Xavier Kreiss, a guest blogger at Naked Translations, has an interesting post on “The languages of Guernsey.” It starts off:

My mother is a Guernseywoman, and I’ve known and loved Guernsey all my life. The Channel Islands have always held a particular attraction for me – I’m a half-British Frenchman, which probably explains the affinity between myself and those “pieces of France fallen into the sea and picked up by England”, to quote the famous words of Victor Hugo, who spent many years in the archipelago as a political exile. He was fascinated by the local Norman-French dialect, or “djernesiais”, an ancient vernacular that dates back to the days of the Norman conquest.
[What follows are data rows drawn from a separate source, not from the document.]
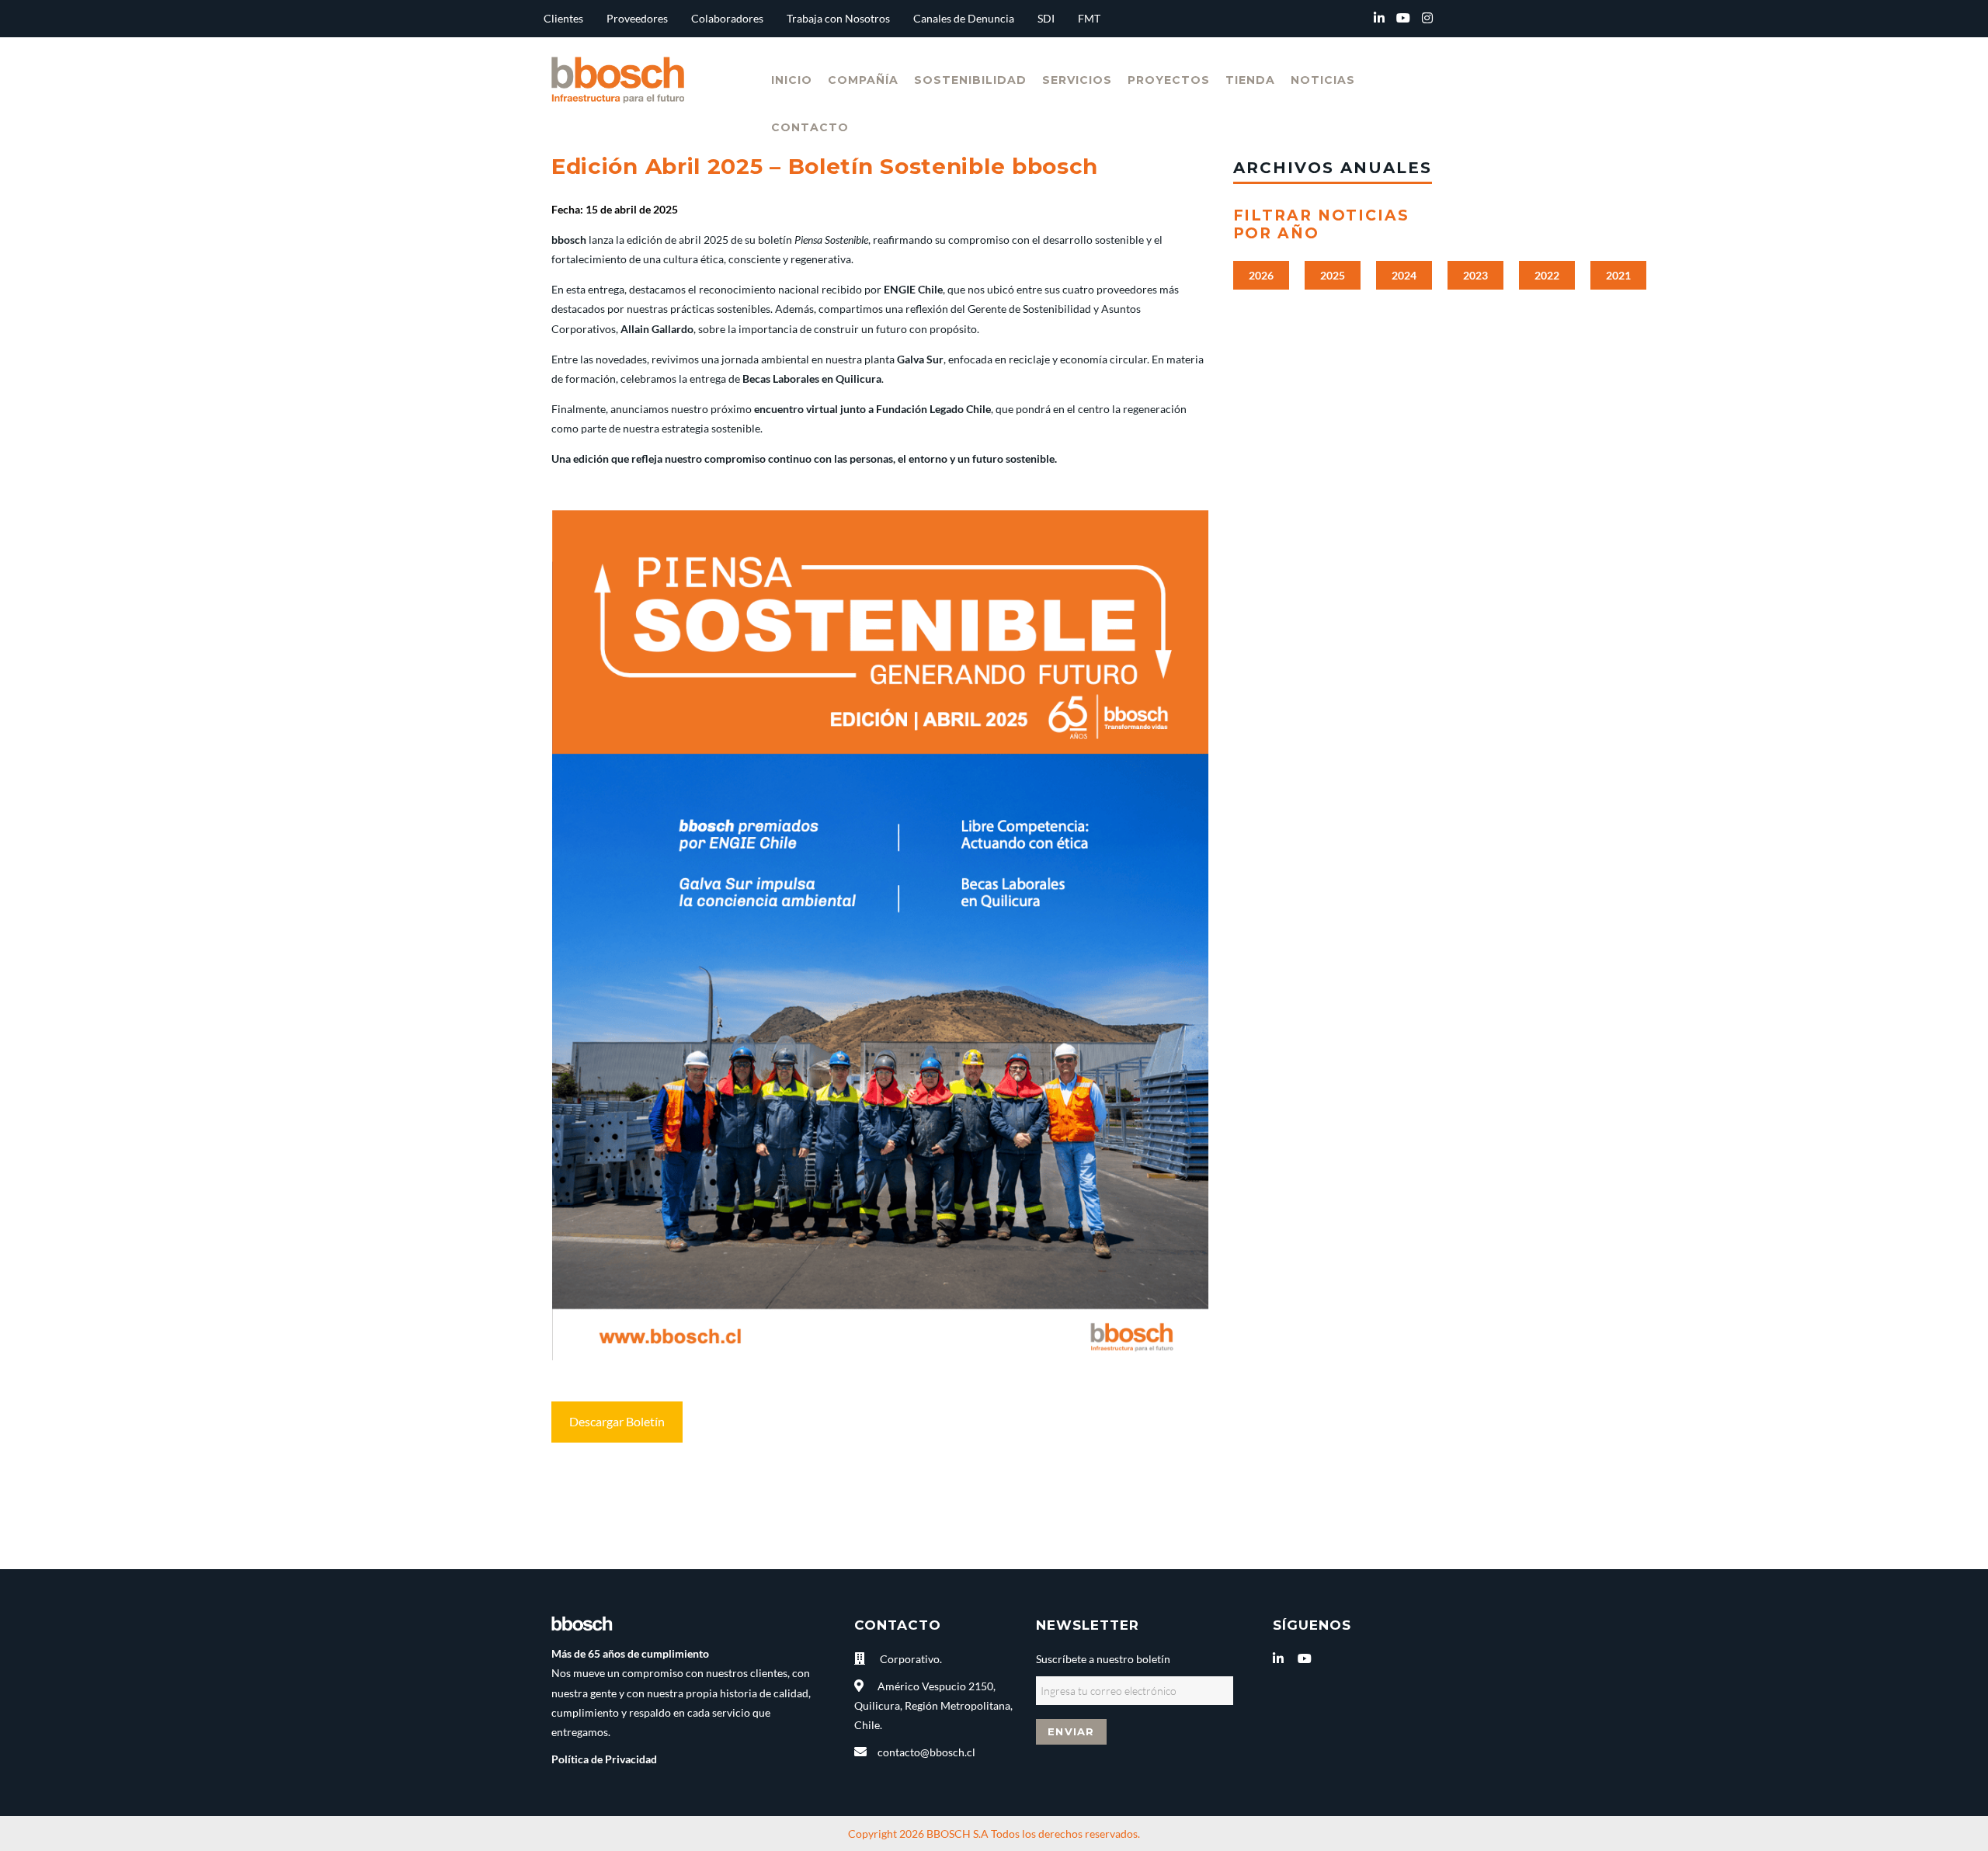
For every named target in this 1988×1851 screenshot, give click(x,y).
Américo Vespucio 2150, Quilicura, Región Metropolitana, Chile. (933, 1705)
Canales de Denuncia (963, 18)
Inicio (791, 80)
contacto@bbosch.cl (926, 1752)
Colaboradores (727, 18)
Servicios (1077, 80)
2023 (1475, 275)
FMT (1089, 18)
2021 (1618, 275)
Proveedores (637, 18)
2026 (1261, 275)
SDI (1046, 18)
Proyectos (1169, 80)
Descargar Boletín (617, 1421)
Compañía (863, 80)
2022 (1546, 275)
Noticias (1323, 80)
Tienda (1250, 80)
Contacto (810, 127)
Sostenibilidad (970, 80)
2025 (1332, 275)
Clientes (563, 18)
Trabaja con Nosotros (838, 18)
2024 (1404, 275)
And it continues with “a highly unofficial bit of potted history” and discussion of the patois (and its near-disappearance), the literature, the law, and the names: “Le Cheminant, Le Page, Le Patourel, Duquemin (pronounced dook-min), Mauger (prononced Major)…” Interesting stuff.


  1. There’s just been discussion of Guernsey on the American Name Society’s mailing list. Someone referred to Henry David Thoreau as being of French Canadian ancestry. (A discussion of possibly-offensive team names included “Canucks”.) Turns out that his Thoreau ancestors were from Guernsey.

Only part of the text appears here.